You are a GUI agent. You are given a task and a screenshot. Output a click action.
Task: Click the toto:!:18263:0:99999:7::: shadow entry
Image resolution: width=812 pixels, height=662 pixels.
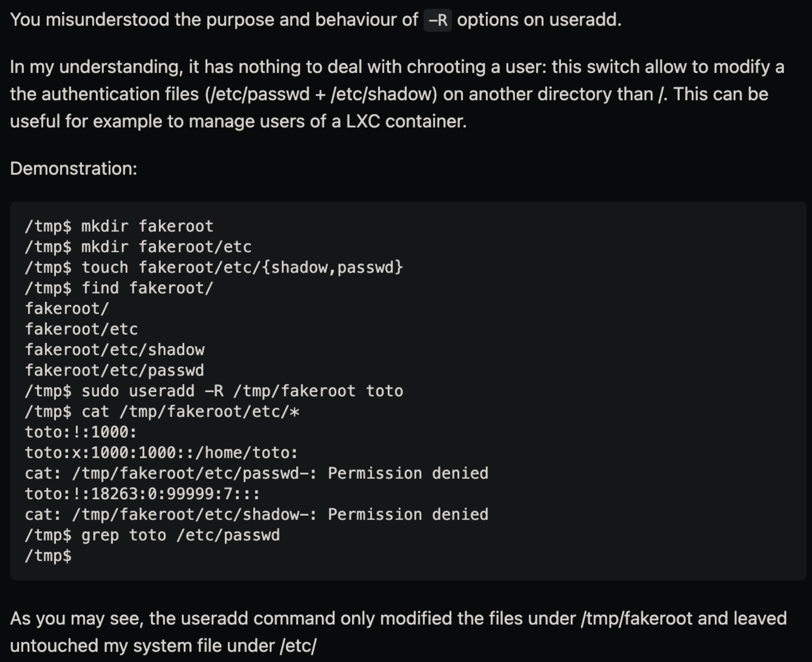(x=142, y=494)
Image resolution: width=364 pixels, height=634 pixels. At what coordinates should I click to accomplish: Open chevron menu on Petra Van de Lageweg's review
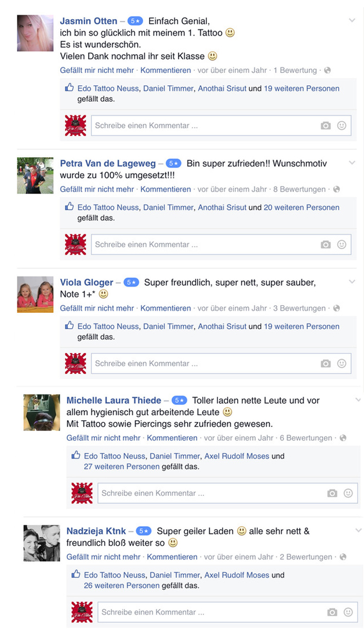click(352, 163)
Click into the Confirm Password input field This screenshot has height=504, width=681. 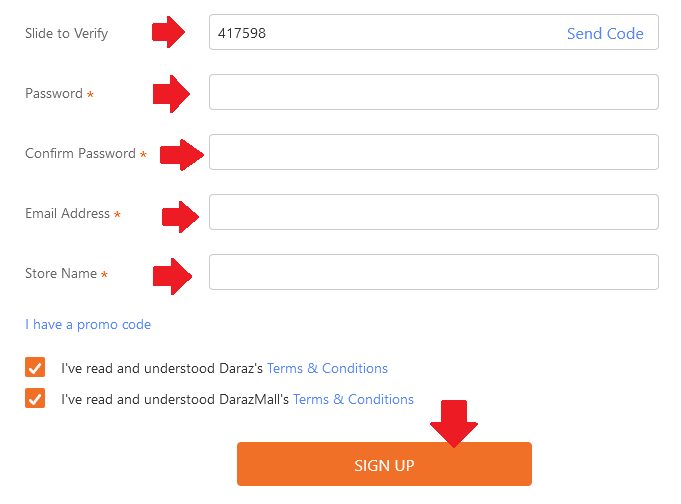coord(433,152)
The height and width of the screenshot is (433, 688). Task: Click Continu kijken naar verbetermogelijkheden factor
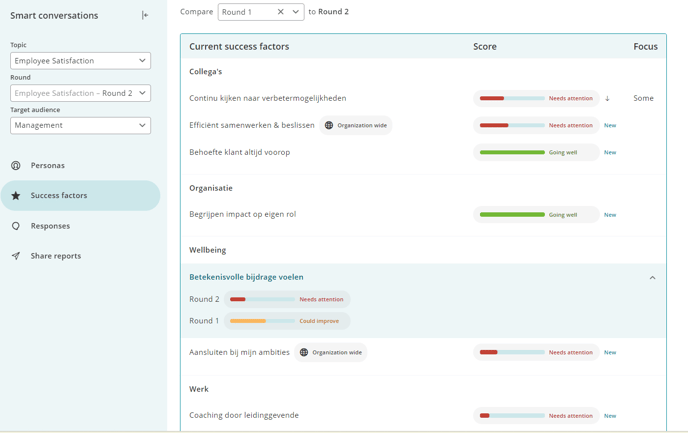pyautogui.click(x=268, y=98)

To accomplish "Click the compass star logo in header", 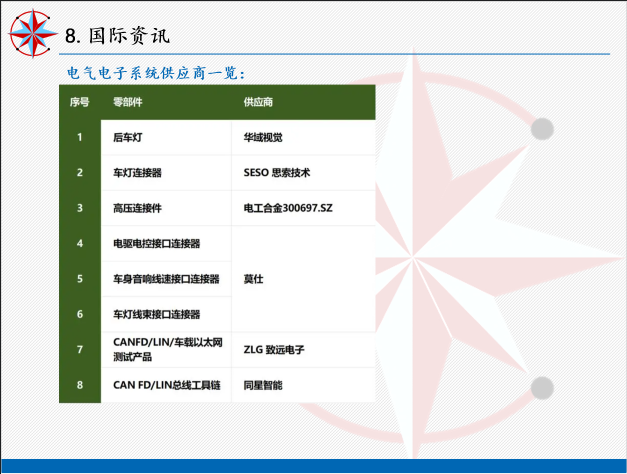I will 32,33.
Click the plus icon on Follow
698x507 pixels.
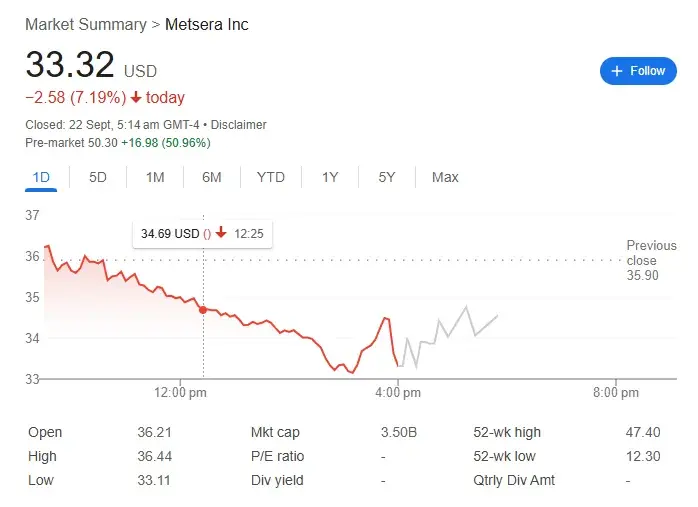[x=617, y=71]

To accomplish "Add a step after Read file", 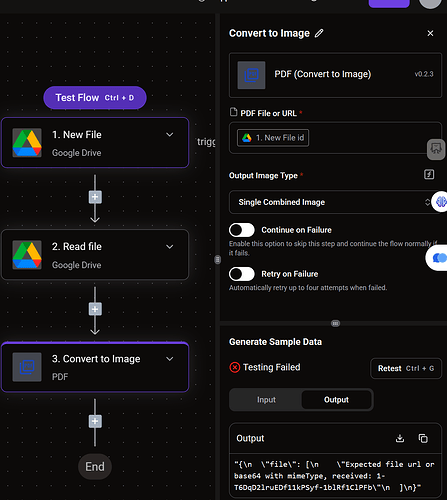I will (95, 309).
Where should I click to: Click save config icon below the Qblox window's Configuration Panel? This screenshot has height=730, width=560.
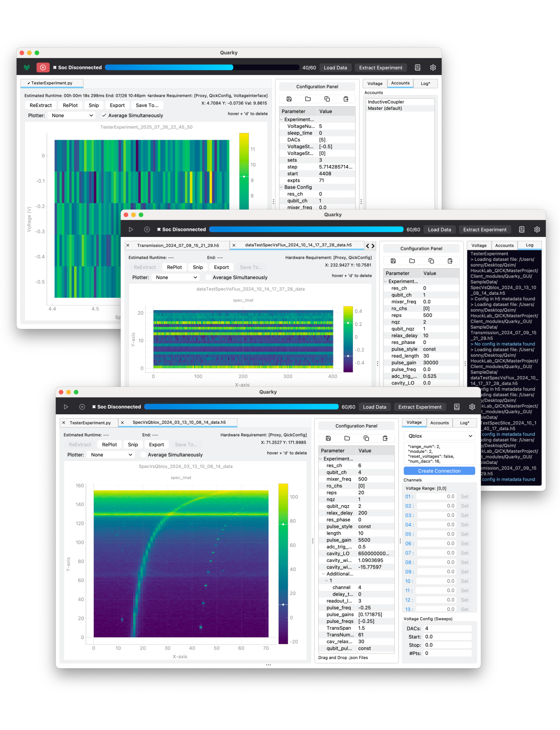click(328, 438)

Your instructions: With the pictures left out, output the lines from the one containing "Where should I" through the last line of the records above, exactly as they are.

Result of the exercise:
Where should I click to: Click save config icon below the Qblox window's Configuration Panel? This screenshot has height=730, width=560.
click(328, 438)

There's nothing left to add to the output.